Preparing for a profession in the law is both an exciting and rigorous endeavor. Legal careers require skills in reading comprehension, critical thinking, and persuasive advocacy (both oral and written). The study of law is about method, a method to analyze relevant issues, distill information, and focus on specific arguments.

Your studies at Monmouth will provide you with the right tools on your path to becoming a legal professional. Your analytical and logical reasoning abilities, as well as communication and advocacy skills, will be refined through rigorous engagement with Monmouth’s general education curriculum, most notably courses in reasoned oral discourse and perspectives. Also, you will hone your research and writing skills through required writing intensive courses.

Students interested in law school should be mindful of proper preparation for the study of law—one that is challenging and interesting for the individual, but also inclusive of the skills mentioned above. No one major is required for law school, but a broad-based approach to the skills necessary for effective lawyering should be accommodated. The American Bar Association’s (ABA) Section of Legal Education and Admissions to the Bar provides guidance on the core skills and values that a student should seek in pre-legal education.
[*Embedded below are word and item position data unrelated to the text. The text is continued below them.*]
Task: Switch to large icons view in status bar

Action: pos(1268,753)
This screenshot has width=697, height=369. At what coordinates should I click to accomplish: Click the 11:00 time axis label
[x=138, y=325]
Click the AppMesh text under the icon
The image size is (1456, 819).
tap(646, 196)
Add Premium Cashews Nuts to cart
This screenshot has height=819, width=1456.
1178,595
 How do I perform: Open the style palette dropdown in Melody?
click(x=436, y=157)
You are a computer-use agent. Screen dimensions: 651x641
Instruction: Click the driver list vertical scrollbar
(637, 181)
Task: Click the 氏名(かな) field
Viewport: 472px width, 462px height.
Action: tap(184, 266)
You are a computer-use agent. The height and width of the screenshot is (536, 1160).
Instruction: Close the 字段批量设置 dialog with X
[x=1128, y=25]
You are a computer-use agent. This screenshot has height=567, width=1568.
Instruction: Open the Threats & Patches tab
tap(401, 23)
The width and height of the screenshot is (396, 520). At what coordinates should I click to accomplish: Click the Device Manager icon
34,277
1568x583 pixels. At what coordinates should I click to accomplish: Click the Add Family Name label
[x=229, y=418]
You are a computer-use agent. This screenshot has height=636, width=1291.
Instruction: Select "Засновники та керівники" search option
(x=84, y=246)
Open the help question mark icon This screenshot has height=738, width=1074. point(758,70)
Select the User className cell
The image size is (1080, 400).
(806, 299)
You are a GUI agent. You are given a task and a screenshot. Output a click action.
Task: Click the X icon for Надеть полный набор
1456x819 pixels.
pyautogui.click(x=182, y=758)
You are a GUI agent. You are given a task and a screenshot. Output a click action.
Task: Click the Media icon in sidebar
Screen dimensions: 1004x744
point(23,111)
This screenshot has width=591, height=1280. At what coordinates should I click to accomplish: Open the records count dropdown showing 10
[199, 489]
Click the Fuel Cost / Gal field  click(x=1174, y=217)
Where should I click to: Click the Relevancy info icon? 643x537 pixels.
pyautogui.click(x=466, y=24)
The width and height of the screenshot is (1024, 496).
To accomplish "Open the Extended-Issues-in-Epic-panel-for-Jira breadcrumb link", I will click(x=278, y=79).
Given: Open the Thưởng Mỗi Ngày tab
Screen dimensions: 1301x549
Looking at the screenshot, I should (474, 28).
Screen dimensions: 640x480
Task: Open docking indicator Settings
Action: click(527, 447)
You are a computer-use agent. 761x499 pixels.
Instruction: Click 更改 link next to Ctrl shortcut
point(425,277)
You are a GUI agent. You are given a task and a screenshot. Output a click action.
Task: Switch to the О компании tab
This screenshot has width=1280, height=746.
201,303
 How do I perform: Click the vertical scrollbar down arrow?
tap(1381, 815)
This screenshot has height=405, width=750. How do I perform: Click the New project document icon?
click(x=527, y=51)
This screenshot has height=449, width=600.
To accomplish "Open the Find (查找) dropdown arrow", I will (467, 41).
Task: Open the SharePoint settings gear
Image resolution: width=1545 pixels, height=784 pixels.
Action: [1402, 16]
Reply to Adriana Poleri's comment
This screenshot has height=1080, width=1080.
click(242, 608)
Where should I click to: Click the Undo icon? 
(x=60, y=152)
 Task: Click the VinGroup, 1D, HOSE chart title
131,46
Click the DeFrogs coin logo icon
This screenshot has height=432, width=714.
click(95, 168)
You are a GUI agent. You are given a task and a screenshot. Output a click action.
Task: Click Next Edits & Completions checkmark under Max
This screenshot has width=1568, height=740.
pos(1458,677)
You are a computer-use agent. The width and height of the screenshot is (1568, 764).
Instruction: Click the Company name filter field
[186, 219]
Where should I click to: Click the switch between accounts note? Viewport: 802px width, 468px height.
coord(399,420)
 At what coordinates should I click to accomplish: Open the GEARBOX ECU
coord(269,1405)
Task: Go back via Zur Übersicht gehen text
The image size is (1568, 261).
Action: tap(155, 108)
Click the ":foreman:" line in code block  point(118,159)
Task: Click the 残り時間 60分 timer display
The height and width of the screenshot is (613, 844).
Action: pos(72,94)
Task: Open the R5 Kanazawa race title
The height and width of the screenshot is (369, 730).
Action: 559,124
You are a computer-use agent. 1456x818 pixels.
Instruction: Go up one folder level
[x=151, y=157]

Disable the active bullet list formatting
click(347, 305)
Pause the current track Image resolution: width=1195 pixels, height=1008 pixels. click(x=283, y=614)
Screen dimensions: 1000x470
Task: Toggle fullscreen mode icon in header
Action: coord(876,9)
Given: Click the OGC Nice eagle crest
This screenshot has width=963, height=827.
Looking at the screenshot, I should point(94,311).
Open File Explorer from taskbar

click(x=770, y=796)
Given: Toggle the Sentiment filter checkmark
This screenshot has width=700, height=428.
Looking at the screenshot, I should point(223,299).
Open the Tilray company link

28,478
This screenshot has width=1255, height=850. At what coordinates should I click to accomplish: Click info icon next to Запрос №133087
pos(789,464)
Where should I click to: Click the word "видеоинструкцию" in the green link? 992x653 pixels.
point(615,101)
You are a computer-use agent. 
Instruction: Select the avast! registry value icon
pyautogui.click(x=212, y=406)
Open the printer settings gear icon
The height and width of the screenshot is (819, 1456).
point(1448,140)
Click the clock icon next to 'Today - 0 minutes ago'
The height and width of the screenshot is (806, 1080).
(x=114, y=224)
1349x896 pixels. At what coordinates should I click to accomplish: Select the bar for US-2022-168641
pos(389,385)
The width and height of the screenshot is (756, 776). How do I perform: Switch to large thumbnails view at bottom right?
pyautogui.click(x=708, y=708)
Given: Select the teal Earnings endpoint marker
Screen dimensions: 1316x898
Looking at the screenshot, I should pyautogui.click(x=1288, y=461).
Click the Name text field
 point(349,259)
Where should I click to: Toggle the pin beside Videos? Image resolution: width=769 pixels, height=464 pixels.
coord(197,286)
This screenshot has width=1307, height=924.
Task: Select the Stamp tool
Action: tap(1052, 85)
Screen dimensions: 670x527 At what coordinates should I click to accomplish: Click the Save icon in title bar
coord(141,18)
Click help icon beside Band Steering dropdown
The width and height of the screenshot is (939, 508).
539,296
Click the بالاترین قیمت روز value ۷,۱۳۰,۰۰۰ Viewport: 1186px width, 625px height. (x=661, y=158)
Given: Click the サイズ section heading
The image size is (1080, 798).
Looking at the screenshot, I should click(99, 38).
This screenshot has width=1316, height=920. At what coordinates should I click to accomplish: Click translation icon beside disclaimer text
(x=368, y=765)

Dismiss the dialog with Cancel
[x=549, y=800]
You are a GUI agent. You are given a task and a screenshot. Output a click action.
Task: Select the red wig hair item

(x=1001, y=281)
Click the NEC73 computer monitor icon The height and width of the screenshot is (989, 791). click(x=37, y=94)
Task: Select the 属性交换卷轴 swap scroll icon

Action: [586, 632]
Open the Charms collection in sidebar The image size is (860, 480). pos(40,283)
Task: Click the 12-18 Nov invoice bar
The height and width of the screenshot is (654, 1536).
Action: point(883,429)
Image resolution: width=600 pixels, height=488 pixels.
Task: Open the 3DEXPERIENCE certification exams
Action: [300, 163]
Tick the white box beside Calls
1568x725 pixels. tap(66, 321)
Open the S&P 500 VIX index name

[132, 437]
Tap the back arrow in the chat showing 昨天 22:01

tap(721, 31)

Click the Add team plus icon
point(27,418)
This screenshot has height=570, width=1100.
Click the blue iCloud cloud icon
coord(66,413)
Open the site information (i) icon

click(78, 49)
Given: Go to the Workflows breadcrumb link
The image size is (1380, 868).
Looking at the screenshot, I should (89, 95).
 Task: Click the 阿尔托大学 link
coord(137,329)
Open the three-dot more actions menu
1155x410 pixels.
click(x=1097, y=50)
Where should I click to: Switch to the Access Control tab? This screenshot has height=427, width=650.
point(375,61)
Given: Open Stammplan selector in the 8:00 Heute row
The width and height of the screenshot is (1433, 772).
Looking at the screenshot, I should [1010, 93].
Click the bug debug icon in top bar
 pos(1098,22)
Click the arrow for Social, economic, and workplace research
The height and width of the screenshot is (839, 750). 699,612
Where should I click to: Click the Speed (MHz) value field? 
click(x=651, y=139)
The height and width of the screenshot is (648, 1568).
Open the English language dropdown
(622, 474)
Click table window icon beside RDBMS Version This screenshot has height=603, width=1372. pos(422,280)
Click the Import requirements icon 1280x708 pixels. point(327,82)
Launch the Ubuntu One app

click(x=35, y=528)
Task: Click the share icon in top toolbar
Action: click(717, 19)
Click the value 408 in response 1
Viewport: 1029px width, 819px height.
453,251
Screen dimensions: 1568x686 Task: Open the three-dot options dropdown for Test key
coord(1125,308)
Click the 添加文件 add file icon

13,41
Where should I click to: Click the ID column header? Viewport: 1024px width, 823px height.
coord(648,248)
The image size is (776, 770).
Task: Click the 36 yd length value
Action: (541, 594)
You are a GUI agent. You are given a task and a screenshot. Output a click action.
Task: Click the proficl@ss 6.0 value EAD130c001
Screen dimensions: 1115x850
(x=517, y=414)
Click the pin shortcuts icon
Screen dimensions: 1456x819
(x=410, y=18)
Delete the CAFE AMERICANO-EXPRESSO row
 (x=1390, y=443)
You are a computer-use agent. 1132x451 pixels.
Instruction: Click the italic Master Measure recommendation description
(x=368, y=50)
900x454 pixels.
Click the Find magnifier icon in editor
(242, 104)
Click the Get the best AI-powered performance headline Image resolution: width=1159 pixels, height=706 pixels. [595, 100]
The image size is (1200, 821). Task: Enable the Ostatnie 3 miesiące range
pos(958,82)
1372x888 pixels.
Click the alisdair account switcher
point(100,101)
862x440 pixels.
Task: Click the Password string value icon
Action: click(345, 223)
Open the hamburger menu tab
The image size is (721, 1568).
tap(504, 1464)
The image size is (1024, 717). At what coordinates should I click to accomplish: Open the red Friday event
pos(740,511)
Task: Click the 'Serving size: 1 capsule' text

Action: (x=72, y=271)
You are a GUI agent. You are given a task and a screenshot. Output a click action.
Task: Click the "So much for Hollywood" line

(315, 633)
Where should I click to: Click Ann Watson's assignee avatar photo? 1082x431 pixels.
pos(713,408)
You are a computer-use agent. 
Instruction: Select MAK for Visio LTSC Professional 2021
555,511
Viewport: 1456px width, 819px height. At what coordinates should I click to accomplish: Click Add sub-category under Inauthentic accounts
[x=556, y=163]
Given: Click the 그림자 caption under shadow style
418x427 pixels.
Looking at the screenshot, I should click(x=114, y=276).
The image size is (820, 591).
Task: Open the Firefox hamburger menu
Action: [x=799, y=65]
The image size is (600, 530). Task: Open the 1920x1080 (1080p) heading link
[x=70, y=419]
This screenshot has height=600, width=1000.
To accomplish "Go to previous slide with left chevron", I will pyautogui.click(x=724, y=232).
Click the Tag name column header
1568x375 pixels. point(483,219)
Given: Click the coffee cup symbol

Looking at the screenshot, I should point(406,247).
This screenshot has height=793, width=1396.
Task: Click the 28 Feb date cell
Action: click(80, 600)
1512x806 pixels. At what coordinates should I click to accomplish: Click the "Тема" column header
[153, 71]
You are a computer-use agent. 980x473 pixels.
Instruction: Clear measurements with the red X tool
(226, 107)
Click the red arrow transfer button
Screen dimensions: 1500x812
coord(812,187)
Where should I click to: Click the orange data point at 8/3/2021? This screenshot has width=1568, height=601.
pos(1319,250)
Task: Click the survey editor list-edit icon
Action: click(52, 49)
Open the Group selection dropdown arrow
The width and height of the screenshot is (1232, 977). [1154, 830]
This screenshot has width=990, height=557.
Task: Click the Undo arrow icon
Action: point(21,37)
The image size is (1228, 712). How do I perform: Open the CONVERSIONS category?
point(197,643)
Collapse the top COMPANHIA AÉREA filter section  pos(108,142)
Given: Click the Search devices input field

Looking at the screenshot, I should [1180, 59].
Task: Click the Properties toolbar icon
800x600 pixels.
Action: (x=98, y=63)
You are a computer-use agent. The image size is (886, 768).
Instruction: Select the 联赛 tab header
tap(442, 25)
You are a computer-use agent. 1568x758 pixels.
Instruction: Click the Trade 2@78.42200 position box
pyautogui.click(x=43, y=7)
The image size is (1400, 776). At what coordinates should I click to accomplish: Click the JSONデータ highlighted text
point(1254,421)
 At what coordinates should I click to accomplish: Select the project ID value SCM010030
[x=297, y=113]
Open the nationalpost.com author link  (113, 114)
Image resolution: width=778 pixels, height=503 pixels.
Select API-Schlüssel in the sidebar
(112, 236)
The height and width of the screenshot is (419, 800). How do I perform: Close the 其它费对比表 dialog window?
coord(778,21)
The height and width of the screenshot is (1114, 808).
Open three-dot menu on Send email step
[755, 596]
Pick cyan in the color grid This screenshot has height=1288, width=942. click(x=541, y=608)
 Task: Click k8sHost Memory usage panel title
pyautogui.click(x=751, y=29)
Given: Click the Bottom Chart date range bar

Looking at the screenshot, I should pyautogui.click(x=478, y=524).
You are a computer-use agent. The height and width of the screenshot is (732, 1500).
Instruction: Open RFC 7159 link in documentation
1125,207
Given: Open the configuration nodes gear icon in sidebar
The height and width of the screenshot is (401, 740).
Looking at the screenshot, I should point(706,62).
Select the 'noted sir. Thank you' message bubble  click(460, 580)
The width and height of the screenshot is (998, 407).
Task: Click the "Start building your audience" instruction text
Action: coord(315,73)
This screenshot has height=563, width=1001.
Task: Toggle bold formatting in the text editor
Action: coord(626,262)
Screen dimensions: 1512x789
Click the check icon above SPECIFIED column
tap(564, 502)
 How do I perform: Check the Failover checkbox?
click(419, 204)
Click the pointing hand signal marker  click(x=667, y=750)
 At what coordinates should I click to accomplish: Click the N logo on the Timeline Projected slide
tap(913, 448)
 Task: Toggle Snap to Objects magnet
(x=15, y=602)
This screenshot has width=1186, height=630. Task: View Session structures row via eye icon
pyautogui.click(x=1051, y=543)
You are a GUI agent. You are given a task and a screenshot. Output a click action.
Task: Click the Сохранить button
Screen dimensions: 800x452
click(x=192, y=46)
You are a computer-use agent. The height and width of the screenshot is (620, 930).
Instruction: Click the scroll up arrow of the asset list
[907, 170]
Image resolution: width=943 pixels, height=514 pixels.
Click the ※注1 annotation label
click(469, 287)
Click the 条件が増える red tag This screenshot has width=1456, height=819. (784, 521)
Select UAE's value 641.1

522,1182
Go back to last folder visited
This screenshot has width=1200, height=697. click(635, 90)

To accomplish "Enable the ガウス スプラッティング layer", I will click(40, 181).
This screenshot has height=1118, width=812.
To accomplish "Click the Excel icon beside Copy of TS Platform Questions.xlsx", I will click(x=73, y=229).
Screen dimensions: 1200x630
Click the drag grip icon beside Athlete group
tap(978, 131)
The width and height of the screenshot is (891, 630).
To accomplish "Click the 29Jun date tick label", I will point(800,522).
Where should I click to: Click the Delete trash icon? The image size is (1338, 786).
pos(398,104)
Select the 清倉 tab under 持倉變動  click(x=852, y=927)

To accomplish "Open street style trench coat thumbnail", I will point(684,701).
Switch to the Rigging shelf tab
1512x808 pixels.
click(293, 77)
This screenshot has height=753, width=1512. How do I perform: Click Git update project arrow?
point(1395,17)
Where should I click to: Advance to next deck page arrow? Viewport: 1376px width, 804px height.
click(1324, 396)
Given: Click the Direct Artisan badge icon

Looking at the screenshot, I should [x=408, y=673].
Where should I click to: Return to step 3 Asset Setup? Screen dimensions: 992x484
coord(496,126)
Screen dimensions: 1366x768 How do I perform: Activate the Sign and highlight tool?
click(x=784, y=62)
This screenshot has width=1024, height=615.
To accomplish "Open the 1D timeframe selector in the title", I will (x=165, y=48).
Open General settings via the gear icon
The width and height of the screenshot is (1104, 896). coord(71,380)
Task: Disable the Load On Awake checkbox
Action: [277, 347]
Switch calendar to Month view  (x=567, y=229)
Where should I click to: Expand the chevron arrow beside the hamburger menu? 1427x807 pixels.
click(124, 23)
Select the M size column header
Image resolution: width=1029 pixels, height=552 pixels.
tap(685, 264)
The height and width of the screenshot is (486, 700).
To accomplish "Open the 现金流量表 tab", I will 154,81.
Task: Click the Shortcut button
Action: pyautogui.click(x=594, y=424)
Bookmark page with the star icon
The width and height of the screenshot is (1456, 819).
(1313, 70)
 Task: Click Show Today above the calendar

Although undergraduate grade point average and score on the Law School Admission Test (LSAT) are primary considerations, law schools consider a wide range of qualities in law school admissions decisions. The LSAT is a 3.5-hour standardized test administered by the Law School Admission Council (LSAC) four times a year (February, June, October, and December); it tests on the legal reasoning skills essential for success in ABA-approved law schools, namely logical reasoning (in plain language arguments), analytical reasoning (drawing logical conclusions from structured relationships), and reading comprehension.